Dans l’œil du public, il est devenu le premier « taliban américain ». Il était présent lorsqu’une émeute provoquée par des prisonniers a mené à la mort de l’agent de la CIA Johnny Michael Spann, devenu le premier Américain tué en Afghanistan. Sa responsabilité alléguée dans la mort de Spann n’a toutefois jamais été prouvée. Il a d’abord été accusé de conspiration avec Al-Qaïda, mais a finalement plaidé coupable en juillet 2002 d’avoir fourni des services aux talibans. Il a écopé de 20 ans de prison, avec possibilité de libération conditionnelle après 17 ans – il est aujourd’hui libéré, vu sa bonne conduite. Puisqu’il était citoyen américain, il a été jugé devant la Cour fédérale et envoyé dans un pénitencier américain à haute sécurité plutôt que d’échouer à Guantánamo.

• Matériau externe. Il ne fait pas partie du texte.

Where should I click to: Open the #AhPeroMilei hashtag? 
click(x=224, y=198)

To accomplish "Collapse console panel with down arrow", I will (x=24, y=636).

Lindh est-il « déradicalisé » ?

C’est loin d’être clair. Il y a deux ans, citant un document du Centre national de contre-terrorisme, le magazine Foreign Policy précisait que Lindh « continuait à plaider pour un djihad mondial et à transcrire des textes extrémistes violents ». Le même document ajoutait que les autorités s’inquiétaient que des dizaines « d’extrémistes [américains] incarcérés aux États-Unis et qui doivent être libérés d’ici cinq ans se réengagent probablement dans des activités terroristes ». Une évaluation du Bureau fédéral des prisons soulignait par ailleurs en 2017 que Lindh s’était montré sympathique au groupe armé État islamique.

Pourquoi cette libération marque-t-elle l’imaginaire ?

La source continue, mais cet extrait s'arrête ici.